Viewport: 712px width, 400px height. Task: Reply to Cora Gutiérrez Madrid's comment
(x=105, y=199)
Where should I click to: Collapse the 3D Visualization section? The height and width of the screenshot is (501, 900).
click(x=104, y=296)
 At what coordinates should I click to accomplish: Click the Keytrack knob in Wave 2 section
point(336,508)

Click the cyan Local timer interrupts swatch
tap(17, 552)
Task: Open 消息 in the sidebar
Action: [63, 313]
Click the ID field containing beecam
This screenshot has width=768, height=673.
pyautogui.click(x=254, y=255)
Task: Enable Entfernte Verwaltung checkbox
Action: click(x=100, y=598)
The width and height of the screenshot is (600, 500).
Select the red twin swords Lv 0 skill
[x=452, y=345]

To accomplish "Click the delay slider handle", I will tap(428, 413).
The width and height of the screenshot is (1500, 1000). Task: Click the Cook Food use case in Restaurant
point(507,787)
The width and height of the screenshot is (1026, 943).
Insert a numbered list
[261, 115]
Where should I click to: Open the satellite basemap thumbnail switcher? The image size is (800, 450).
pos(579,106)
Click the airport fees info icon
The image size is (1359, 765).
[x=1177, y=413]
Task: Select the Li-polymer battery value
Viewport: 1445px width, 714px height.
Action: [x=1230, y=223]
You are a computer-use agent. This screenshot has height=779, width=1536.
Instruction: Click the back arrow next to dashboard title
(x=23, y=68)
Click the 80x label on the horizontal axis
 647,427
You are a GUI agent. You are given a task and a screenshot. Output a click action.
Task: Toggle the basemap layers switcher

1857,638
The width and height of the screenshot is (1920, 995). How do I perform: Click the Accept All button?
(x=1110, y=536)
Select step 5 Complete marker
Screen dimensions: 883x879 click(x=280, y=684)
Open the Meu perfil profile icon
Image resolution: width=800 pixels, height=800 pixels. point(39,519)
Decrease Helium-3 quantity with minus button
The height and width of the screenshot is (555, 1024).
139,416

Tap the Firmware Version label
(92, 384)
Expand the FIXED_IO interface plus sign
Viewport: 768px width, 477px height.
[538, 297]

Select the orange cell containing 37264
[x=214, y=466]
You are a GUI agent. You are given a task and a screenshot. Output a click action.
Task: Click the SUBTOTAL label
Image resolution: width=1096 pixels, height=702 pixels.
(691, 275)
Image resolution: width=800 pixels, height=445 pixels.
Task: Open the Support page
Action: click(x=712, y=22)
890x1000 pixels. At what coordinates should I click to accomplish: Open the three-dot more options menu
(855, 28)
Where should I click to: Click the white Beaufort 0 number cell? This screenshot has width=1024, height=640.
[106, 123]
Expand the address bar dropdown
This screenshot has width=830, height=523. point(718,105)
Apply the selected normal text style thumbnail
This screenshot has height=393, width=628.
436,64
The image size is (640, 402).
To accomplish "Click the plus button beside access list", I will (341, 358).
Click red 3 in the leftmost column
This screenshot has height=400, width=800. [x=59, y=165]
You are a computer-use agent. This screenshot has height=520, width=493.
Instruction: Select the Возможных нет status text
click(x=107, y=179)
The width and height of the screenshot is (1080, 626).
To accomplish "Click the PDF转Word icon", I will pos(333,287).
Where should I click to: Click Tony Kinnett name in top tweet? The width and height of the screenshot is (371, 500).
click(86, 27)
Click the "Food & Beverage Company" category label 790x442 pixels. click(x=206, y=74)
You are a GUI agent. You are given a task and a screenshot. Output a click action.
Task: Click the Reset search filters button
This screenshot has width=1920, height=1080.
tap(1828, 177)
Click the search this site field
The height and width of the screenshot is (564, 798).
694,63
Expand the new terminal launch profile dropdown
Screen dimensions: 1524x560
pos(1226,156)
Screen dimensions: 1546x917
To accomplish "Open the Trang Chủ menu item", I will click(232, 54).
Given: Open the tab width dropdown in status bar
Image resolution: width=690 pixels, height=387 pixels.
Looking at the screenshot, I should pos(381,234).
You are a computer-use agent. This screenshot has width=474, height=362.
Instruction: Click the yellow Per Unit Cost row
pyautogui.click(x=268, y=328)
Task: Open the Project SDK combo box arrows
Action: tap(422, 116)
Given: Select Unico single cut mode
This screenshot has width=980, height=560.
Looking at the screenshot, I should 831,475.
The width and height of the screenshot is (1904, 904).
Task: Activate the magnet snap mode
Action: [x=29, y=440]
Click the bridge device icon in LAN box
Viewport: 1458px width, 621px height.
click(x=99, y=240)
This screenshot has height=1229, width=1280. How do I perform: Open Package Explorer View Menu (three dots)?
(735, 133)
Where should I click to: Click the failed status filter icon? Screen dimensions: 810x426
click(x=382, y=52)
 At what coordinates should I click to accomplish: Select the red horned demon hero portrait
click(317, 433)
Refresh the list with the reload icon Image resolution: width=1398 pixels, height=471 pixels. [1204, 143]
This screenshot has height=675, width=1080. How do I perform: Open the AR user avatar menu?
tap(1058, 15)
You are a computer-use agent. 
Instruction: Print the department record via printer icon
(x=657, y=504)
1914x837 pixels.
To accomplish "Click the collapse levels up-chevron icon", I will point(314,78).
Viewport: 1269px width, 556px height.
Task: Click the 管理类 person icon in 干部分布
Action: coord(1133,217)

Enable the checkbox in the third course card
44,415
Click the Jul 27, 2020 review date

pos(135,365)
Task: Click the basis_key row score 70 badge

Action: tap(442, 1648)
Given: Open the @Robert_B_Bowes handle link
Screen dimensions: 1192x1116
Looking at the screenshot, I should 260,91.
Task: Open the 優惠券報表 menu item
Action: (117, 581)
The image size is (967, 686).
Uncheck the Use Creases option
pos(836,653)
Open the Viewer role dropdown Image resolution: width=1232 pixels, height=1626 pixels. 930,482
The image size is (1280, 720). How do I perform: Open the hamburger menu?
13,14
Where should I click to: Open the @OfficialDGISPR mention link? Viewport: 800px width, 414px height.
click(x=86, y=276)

---

Prompt
State how many lines above include the word "computer", and nothing more.

Result of this exercise
4